One-Step Assembly of Class 2 CRISPR Arrays for Multiplexed Cleavage and Regulation

Authors: 
Liao, C., Helmholtz Institute for RNA-based Infection Research
Beisel, C. L., North Carolina State University
Ttofali, F., North Carolina State University
Slotkowski, R. A., North Carolina State University
Denny, S. R., North Carolina State University
Keung, A., North Carolina State University
Leenay, R. T., North Carolina State University
Clustered Regularly Interspaced short palindromic Repeats (CRISPR) systems have gained widespread attention because they can be harnessed for genome editing and gene regulation in different organisms. Most Class 2 CRISPR effector proteins discovered so far have the ability to process CRISPR arrays into individual guide RNAs. However, the conserved repeat elements in the CRISPR array prevent its chemical synthesis, limiting our ability to use these arrays for multiplexed genome editing and gene regulation. To overcome this barrier, we have developed a novel assembly scheme for the single-step, efficient generation of large CRISPR arrays. The resulting arrays guided multiplexed DNA cleavage and gene regulation in Escherichia coli and Saccharomyces cerevisiae by the FnCpf1 and AsCpf1 nucleases.
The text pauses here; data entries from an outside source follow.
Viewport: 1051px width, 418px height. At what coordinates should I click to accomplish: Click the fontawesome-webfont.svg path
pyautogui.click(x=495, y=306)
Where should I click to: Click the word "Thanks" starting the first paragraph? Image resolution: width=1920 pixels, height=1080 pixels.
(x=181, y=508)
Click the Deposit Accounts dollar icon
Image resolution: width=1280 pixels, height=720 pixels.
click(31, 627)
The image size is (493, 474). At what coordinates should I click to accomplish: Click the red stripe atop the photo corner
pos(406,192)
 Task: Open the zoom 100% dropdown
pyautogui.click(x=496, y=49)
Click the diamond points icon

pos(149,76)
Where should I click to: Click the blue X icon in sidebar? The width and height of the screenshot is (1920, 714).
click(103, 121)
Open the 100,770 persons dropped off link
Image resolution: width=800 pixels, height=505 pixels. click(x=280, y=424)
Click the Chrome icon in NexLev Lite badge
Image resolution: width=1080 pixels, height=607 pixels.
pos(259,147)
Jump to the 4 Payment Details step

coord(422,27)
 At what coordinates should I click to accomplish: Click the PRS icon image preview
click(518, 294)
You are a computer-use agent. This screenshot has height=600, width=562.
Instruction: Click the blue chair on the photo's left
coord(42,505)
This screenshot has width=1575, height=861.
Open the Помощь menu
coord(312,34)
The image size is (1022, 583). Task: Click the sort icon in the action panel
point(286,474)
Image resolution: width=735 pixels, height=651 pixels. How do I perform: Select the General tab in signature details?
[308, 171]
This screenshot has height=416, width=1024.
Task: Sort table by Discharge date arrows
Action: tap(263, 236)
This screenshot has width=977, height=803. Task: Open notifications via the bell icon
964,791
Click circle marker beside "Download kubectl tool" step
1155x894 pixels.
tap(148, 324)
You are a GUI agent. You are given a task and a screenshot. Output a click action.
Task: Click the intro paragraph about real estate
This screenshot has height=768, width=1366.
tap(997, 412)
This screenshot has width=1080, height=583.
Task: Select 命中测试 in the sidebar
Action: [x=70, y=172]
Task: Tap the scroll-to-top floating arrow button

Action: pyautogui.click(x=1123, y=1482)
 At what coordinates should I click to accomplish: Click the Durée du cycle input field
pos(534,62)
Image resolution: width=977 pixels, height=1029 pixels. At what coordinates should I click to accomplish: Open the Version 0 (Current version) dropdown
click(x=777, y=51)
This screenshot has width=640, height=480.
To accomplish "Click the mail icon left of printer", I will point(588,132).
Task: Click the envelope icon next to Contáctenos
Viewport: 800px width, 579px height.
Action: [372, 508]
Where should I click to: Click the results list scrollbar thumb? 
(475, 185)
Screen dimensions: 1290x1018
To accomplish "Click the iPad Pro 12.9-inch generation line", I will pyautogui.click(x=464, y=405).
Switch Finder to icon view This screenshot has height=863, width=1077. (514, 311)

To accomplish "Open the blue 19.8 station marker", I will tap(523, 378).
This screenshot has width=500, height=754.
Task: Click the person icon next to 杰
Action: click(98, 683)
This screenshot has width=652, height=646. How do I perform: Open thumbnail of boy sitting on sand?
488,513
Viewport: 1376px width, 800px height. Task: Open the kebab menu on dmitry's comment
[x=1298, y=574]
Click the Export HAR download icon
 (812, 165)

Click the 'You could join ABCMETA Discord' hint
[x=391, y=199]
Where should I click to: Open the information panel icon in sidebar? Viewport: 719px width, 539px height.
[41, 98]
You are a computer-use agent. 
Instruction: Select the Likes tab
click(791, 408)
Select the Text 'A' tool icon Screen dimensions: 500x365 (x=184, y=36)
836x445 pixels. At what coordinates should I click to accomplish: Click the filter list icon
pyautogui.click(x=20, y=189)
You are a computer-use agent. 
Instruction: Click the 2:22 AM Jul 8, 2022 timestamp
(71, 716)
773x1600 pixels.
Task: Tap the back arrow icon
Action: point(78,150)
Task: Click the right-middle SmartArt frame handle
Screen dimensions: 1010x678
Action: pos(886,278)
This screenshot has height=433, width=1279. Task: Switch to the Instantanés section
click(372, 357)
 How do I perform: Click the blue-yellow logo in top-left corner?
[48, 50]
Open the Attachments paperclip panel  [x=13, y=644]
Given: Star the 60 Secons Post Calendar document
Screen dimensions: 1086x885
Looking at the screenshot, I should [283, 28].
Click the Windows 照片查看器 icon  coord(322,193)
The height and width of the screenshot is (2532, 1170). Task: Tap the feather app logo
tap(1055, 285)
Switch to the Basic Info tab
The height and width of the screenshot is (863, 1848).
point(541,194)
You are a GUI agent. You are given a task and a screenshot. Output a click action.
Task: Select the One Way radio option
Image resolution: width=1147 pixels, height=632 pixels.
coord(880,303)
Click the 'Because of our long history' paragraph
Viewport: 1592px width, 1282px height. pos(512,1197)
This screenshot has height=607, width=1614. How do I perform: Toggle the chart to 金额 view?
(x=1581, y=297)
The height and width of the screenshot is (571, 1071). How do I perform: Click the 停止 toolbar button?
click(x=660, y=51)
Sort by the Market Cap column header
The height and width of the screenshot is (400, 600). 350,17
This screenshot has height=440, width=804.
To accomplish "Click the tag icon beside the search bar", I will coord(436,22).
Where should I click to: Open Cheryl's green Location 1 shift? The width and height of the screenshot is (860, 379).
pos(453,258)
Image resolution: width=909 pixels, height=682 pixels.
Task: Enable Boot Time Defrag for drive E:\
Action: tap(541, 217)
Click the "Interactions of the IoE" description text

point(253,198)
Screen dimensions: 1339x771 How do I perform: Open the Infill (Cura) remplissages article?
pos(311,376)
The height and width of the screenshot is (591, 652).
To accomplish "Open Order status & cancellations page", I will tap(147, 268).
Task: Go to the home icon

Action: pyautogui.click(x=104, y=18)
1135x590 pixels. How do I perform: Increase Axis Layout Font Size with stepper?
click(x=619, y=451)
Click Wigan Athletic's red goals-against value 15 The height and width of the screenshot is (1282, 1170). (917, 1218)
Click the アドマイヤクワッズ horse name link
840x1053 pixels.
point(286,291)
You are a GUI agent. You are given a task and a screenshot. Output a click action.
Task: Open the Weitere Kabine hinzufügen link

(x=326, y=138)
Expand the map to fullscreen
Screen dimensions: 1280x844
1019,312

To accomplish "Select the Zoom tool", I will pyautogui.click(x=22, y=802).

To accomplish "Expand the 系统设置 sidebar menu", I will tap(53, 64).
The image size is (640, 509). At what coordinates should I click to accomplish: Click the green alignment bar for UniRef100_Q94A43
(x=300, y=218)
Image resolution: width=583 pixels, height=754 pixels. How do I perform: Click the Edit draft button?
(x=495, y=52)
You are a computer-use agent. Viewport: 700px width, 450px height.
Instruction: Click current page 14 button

The cloning scheme was also extended to the generation of CRISPR arrays utilized by Cas9 for multiplexed DNA cleavage in E. coli and by C2c2 for multiplexed targeting in TXTL. Moreover, CRISPR arrays co-utilized by Cpf1 and Cas9 were also assembled and proved to be functional in E. coli. We also noticed that some functional spacers showed reduced or negligible activity in the context of CRISPR arrays. This platform offer simplified multiplexing with Cpf1 and other Class 2 effector proteins across the myriad applications of CRISPR technologies.